Task input START

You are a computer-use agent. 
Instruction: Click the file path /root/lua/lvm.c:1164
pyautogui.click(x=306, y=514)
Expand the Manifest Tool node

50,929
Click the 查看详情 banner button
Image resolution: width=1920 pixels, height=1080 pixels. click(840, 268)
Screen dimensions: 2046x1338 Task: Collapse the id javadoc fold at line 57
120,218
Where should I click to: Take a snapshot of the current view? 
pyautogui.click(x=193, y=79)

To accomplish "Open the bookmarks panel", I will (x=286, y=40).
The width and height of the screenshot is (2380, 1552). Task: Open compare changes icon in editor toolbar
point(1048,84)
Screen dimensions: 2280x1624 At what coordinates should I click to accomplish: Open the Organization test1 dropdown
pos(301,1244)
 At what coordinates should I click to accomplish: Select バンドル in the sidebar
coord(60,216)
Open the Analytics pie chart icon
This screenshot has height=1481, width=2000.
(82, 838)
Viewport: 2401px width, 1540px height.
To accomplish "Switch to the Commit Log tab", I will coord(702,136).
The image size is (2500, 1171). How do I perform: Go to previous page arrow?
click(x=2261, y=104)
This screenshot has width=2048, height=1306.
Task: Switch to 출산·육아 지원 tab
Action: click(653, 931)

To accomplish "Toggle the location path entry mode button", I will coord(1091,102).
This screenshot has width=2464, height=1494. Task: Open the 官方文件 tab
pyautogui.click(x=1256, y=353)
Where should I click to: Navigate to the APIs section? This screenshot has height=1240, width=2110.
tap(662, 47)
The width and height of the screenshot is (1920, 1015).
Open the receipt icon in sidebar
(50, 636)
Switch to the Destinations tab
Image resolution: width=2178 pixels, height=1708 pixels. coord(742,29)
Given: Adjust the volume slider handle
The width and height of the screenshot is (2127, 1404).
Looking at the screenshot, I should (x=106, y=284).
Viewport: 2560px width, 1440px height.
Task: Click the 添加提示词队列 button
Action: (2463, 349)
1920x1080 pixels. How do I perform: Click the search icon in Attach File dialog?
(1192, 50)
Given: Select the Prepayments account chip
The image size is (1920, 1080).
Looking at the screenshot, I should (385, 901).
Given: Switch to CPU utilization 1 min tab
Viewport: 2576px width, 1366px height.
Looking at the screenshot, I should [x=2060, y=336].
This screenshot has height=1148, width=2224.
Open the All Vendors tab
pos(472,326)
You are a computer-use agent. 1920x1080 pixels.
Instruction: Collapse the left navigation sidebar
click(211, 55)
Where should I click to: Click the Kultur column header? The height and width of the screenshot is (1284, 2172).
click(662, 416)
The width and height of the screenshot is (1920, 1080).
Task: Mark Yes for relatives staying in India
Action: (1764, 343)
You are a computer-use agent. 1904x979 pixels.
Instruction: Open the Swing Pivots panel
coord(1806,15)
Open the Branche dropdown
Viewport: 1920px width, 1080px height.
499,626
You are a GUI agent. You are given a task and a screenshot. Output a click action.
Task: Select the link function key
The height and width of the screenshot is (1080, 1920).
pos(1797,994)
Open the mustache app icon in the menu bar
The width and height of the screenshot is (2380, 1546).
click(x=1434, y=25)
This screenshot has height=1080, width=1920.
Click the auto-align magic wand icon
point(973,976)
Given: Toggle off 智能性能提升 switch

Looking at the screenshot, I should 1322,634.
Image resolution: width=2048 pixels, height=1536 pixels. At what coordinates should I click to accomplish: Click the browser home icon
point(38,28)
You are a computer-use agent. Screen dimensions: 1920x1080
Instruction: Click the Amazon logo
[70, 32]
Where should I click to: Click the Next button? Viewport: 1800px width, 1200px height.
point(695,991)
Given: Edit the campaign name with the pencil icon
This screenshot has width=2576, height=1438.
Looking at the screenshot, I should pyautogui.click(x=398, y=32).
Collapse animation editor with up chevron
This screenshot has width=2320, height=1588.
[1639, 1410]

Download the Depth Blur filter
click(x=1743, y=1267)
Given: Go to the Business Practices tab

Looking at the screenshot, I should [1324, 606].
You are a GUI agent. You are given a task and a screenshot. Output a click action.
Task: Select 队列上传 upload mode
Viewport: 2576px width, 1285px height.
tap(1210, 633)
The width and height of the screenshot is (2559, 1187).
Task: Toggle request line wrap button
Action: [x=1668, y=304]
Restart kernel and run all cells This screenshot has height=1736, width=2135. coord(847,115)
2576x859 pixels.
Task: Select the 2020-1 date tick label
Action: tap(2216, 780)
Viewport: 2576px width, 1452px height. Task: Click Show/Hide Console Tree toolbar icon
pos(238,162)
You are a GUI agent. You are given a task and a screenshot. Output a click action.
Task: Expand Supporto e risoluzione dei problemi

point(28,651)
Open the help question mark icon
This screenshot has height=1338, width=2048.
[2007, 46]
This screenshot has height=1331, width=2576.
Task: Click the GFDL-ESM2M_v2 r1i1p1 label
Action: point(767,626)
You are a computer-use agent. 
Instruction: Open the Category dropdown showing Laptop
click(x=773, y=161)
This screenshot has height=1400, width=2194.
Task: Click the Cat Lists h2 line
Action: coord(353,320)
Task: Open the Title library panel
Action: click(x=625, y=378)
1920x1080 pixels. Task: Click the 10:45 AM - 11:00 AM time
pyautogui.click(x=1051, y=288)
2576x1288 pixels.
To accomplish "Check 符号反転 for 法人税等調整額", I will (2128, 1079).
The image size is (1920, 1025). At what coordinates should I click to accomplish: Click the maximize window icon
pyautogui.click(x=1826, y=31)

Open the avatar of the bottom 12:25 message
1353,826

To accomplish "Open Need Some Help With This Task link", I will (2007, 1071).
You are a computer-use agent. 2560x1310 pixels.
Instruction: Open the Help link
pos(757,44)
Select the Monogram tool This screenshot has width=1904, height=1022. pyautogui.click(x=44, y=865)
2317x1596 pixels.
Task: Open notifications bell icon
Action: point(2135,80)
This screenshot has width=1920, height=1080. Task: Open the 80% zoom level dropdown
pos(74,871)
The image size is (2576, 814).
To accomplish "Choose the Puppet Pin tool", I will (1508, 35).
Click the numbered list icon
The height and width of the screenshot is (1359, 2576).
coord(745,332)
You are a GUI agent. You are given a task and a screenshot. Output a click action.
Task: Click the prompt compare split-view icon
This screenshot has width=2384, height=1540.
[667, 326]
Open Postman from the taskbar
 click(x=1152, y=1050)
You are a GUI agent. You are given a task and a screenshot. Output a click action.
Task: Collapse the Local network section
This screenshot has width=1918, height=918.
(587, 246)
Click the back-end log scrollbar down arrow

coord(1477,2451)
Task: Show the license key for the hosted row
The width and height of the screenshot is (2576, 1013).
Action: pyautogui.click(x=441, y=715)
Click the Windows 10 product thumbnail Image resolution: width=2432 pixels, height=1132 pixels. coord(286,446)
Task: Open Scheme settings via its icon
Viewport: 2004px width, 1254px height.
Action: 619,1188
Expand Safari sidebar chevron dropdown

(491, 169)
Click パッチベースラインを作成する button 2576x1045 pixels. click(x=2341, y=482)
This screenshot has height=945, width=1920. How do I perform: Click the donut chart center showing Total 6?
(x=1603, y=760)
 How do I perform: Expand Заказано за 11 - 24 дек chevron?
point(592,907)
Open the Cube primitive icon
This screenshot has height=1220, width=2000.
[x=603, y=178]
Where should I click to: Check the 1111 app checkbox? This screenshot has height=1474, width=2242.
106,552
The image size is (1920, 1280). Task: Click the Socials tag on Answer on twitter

Task input END

▶ _Your task_
Repeat the material above exactly and in full.

▶ _Result of the exercise_
You are a computer-use agent. 
Instruction: Click the file path /root/lua/lvm.c:1164
pyautogui.click(x=306, y=514)
Expand the Manifest Tool node

50,929
Click the 查看详情 banner button
Image resolution: width=1920 pixels, height=1080 pixels. click(840, 268)
Screen dimensions: 2046x1338 Task: Collapse the id javadoc fold at line 57
120,218
Where should I click to: Take a snapshot of the current view? 
pyautogui.click(x=193, y=79)

To accomplish "Open the bookmarks panel", I will (x=286, y=40).
The width and height of the screenshot is (2380, 1552). Task: Open compare changes icon in editor toolbar
point(1048,84)
Screen dimensions: 2280x1624 At what coordinates should I click to accomplish: Open the Organization test1 dropdown
pos(301,1244)
 At what coordinates should I click to accomplish: Select バンドル in the sidebar
coord(60,216)
Open the Analytics pie chart icon
This screenshot has height=1481, width=2000.
(82, 838)
Viewport: 2401px width, 1540px height.
To accomplish "Switch to the Commit Log tab", I will coord(702,136).
The image size is (2500, 1171). How do I perform: Go to previous page arrow?
click(x=2261, y=104)
This screenshot has width=2048, height=1306.
Task: Switch to 출산·육아 지원 tab
Action: click(653, 931)

To accomplish "Toggle the location path entry mode button", I will coord(1091,102).
This screenshot has width=2464, height=1494. Task: Open the 官方文件 tab
pyautogui.click(x=1256, y=353)
Where should I click to: Navigate to the APIs section? This screenshot has height=1240, width=2110.
tap(662, 47)
The width and height of the screenshot is (1920, 1015).
Open the receipt icon in sidebar
(50, 636)
Switch to the Destinations tab
Image resolution: width=2178 pixels, height=1708 pixels. coord(742,29)
Given: Adjust the volume slider handle
The width and height of the screenshot is (2127, 1404).
Looking at the screenshot, I should (x=106, y=284).
Viewport: 2560px width, 1440px height.
Task: Click the 添加提示词队列 button
Action: (2463, 349)
1920x1080 pixels. How do I perform: Click the search icon in Attach File dialog?
(1192, 50)
Given: Select the Prepayments account chip
The image size is (1920, 1080).
Looking at the screenshot, I should (385, 901).
Given: Switch to CPU utilization 1 min tab
Viewport: 2576px width, 1366px height.
Looking at the screenshot, I should [x=2060, y=336].
This screenshot has height=1148, width=2224.
Open the All Vendors tab
pos(472,326)
You are a computer-use agent. 1920x1080 pixels.
Instruction: Collapse the left navigation sidebar
click(211, 55)
Where should I click to: Click the Kultur column header? The height and width of the screenshot is (1284, 2172).
click(662, 416)
The width and height of the screenshot is (1920, 1080).
Task: Mark Yes for relatives staying in India
Action: (1764, 343)
You are a computer-use agent. 1904x979 pixels.
Instruction: Open the Swing Pivots panel
coord(1806,15)
Open the Branche dropdown
Viewport: 1920px width, 1080px height.
499,626
You are a GUI agent. You are given a task and a screenshot. Output a click action.
Task: Select the link function key
The height and width of the screenshot is (1080, 1920).
pos(1797,994)
Open the mustache app icon in the menu bar
The width and height of the screenshot is (2380, 1546).
click(x=1434, y=25)
This screenshot has height=1080, width=1920.
Click the auto-align magic wand icon
point(973,976)
Given: Toggle off 智能性能提升 switch

Looking at the screenshot, I should 1322,634.
Image resolution: width=2048 pixels, height=1536 pixels. At what coordinates should I click to accomplish: Click the browser home icon
point(38,28)
You are a computer-use agent. Screen dimensions: 1920x1080
Instruction: Click the Amazon logo
[70, 32]
Where should I click to: Click the Next button? Viewport: 1800px width, 1200px height.
point(695,991)
Given: Edit the campaign name with the pencil icon
This screenshot has width=2576, height=1438.
Looking at the screenshot, I should pyautogui.click(x=398, y=32).
Collapse animation editor with up chevron
This screenshot has width=2320, height=1588.
[1639, 1410]

Download the Depth Blur filter
click(x=1743, y=1267)
Given: Go to the Business Practices tab

Looking at the screenshot, I should [1324, 606].
You are a GUI agent. You are given a task and a screenshot. Output a click action.
Task: Select 队列上传 upload mode
Viewport: 2576px width, 1285px height.
tap(1210, 633)
The width and height of the screenshot is (2559, 1187).
Task: Toggle request line wrap button
Action: [x=1668, y=304]
Restart kernel and run all cells This screenshot has height=1736, width=2135. coord(847,115)
2576x859 pixels.
Task: Select the 2020-1 date tick label
Action: tap(2216, 780)
Viewport: 2576px width, 1452px height. Task: Click Show/Hide Console Tree toolbar icon
pos(238,162)
You are a GUI agent. You are given a task and a screenshot. Output a click action.
Task: Expand Supporto e risoluzione dei problemi

point(28,651)
Open the help question mark icon
This screenshot has height=1338, width=2048.
[2007, 46]
This screenshot has height=1331, width=2576.
Task: Click the GFDL-ESM2M_v2 r1i1p1 label
Action: point(767,626)
You are a computer-use agent. 
Instruction: Open the Category dropdown showing Laptop
click(x=773, y=161)
This screenshot has height=1400, width=2194.
Task: Click the Cat Lists h2 line
Action: coord(353,320)
Task: Open the Title library panel
Action: click(x=625, y=378)
1920x1080 pixels. Task: Click the 10:45 AM - 11:00 AM time
pyautogui.click(x=1051, y=288)
2576x1288 pixels.
To accomplish "Check 符号反転 for 法人税等調整額", I will (2128, 1079).
The image size is (1920, 1025). At what coordinates should I click to accomplish: Click the maximize window icon
pyautogui.click(x=1826, y=31)

Open the avatar of the bottom 12:25 message
1353,826

To accomplish "Open Need Some Help With This Task link", I will (2007, 1071).
You are a computer-use agent. 2560x1310 pixels.
Instruction: Open the Help link
pos(757,44)
Select the Monogram tool This screenshot has width=1904, height=1022. pyautogui.click(x=44, y=865)
2317x1596 pixels.
Task: Open notifications bell icon
Action: point(2135,80)
This screenshot has width=1920, height=1080. Task: Open the 80% zoom level dropdown
pos(74,871)
The image size is (2576, 814).
To accomplish "Choose the Puppet Pin tool", I will (1508, 35).
Click the numbered list icon
The height and width of the screenshot is (1359, 2576).
coord(745,332)
You are a GUI agent. You are given a task and a screenshot. Output a click action.
Task: Click the prompt compare split-view icon
This screenshot has width=2384, height=1540.
[667, 326]
Open Postman from the taskbar
 click(x=1152, y=1050)
You are a GUI agent. You are given a task and a screenshot. Output a click action.
Task: Collapse the Local network section
This screenshot has width=1918, height=918.
(587, 246)
Click the back-end log scrollbar down arrow

coord(1477,2451)
Task: Show the license key for the hosted row
The width and height of the screenshot is (2576, 1013).
Action: pyautogui.click(x=441, y=715)
Click the Windows 10 product thumbnail Image resolution: width=2432 pixels, height=1132 pixels. coord(286,446)
Task: Open Scheme settings via its icon
Viewport: 2004px width, 1254px height.
Action: 619,1188
Expand Safari sidebar chevron dropdown

(491, 169)
Click パッチベースラインを作成する button 2576x1045 pixels. click(x=2341, y=482)
This screenshot has height=945, width=1920. How do I perform: Click the donut chart center showing Total 6?
(x=1603, y=760)
 How do I perform: Expand Заказано за 11 - 24 дек chevron?
point(592,907)
Open the Cube primitive icon
This screenshot has height=1220, width=2000.
[x=603, y=178]
Where should I click to: Check the 1111 app checkbox? This screenshot has height=1474, width=2242.
106,552
The image size is (1920, 1280). Task: Click the Socials tag on Answer on twitter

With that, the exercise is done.